Saskia Spender: I think that his sister, who was here, sent him money to go on the Presidente Wilson, I'm not sure Presidente Wilson was a missionary, but he had been at a missionary school where he'd done carpentry as a young man and as a child and Yerevan.
Cosima Spender: It's interesting that he's done two of those paintings of himself and his mother. Going back to what you were saying about the layering and--
Saskia Spender: The repetition being a form of layering, almost like meaning. It's hard to ascribe meaning or even to look for meaning. We just have to accept that some things might be inexplicable. In art, really, the kind of attention that art demands is a different kind of attention from the attention that, say, reading something or interpreting something, where you're trying to find a precise meaning or sign. I think that with art, really what he was inviting was a form of engagement that slows time down, and that is an experience that we have when we go to museums.
Alison Stewart: Another text is, "My grandmother was a student of Arshile Gorky's at Grand Central School of Art.
Saskia Spender: How wonderful.
Alison Stewart: Possible to talk about those years quickly?"
Saskia Spender: Yes. He often supported himself as a teacher whenever he could, and he did teach at Grand Central Station. We went to look for the place where he taught, and we found this mysterious room on the second floor. It was all closed down for renovations and empty, but it was wonderful to think that he had been there. His students were incredibly supportive of him throughout his life. They often became collectors and collected his work.

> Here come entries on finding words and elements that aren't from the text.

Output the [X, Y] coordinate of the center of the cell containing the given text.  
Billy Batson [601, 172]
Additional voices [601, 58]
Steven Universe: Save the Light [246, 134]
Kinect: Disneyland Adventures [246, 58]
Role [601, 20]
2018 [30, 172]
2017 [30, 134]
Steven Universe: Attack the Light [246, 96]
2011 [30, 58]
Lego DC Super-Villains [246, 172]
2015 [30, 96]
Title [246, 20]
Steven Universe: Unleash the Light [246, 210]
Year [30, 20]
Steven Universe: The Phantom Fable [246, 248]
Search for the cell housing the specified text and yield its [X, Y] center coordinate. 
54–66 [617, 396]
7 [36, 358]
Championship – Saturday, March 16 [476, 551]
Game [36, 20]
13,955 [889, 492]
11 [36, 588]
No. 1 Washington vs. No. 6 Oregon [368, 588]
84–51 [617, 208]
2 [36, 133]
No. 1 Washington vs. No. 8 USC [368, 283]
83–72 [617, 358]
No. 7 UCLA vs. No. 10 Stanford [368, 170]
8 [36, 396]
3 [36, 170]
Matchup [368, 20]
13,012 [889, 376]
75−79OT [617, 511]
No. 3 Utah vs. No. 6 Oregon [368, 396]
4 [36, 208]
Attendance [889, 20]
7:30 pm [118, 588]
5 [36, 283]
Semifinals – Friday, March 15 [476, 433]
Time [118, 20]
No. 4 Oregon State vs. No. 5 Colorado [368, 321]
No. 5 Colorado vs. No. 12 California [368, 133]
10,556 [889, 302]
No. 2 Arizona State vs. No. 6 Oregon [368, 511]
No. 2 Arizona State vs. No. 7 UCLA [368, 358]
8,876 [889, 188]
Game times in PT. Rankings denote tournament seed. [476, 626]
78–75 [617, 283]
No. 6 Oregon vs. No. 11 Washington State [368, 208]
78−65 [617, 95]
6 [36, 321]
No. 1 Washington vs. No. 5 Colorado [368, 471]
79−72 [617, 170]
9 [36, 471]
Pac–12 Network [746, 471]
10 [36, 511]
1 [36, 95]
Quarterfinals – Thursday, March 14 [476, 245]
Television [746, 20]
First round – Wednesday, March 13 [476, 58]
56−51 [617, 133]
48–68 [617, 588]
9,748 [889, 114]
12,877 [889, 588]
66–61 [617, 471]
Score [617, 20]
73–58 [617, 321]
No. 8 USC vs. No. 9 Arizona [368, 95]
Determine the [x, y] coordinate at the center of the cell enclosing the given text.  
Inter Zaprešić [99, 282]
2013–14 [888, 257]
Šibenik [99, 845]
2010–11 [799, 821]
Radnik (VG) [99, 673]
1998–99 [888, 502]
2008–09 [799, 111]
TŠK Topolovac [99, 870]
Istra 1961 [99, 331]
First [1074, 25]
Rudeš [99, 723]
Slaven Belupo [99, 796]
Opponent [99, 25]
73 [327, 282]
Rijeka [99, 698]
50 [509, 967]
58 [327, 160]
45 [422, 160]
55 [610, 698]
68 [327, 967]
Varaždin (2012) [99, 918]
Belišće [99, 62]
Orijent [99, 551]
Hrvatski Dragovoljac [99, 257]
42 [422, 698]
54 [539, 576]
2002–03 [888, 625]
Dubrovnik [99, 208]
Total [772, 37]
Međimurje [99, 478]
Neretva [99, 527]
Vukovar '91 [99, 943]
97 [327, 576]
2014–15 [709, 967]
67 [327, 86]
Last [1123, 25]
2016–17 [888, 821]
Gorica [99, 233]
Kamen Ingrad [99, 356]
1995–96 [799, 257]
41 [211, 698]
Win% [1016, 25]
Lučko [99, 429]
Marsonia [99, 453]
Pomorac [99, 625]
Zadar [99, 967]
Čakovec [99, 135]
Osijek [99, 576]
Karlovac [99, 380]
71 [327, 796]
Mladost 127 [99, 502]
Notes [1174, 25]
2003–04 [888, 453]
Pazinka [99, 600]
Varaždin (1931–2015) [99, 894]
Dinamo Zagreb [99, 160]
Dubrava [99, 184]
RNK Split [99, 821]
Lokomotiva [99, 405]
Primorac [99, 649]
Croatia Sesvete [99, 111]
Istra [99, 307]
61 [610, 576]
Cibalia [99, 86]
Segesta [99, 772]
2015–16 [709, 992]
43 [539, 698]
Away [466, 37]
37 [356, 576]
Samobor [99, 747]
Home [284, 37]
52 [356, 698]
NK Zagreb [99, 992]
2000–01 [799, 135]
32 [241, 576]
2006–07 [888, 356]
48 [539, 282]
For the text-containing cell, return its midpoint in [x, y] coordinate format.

Alison Stewart: I understand this centennial is part of a group of museums and galleries actually working to celebrate the centennial of coming to New York.
Saskia Spender: Yes.
Alison Stewart: Tell folks what people might be able to see.
Saskia Spender: Well, from October 4th, MoMA is going to put out four Gorky works from their permanent collection on the top floor outside the elevators. The Met is also putting out one of its Gorkey's, called Water of the Flowery Mill. Other museums are doing educational activities and getting involved so people will be able to retrace Gorkey's steps and see him.
Alison Stewart: What piece of art would you like people to spend just a few more seconds in front of from your exhibit?
Cosima Spender: It's a very personal choice. There's so much. Also what's great about the exhibition is seeing the difference between the '30s and the '40s and seeing this process and the change in his art. There is definitely something for everyone.
Alison Stewart: What piece would you like people to spend just a second more in front of?
Saskia Spender: Well, one of my favorites is Agony, which is charcoal and oil on paper, and that he washed on the bathtub to achieve this effect, this incredible-- You see the paper disintegrating and pilling. He's used the erasers to make a kind of line. It's really a wonderful work.
Cosima Spender: I love seeing the pieces with the great-- how much depth there is in each painting. Anytime you look at it, it's just like this angle you look at, it looks different. You look at it from this angle, it looks different. It's really amazing.
Saskia Spender: Yes. You have so many different sensations whilst you watch it. I think that that sort of vertigo of not being able to pin down the meaning and just letting the different images wash over you is exactly what he was looking for.
Alison Stewart: You should check out Hauser & Wirth's exhibition. Arshile Gorky: New York City. My guests have been Saskia Spender and Cosima Spender, Arshile Gorky's grandchildren. So nice for you to come to the studio for us.
Cosima Spender: Thank you so much.
Saskia Spender: Thank you.
Alison Stewart: There's more All Of It on the way, right after the news.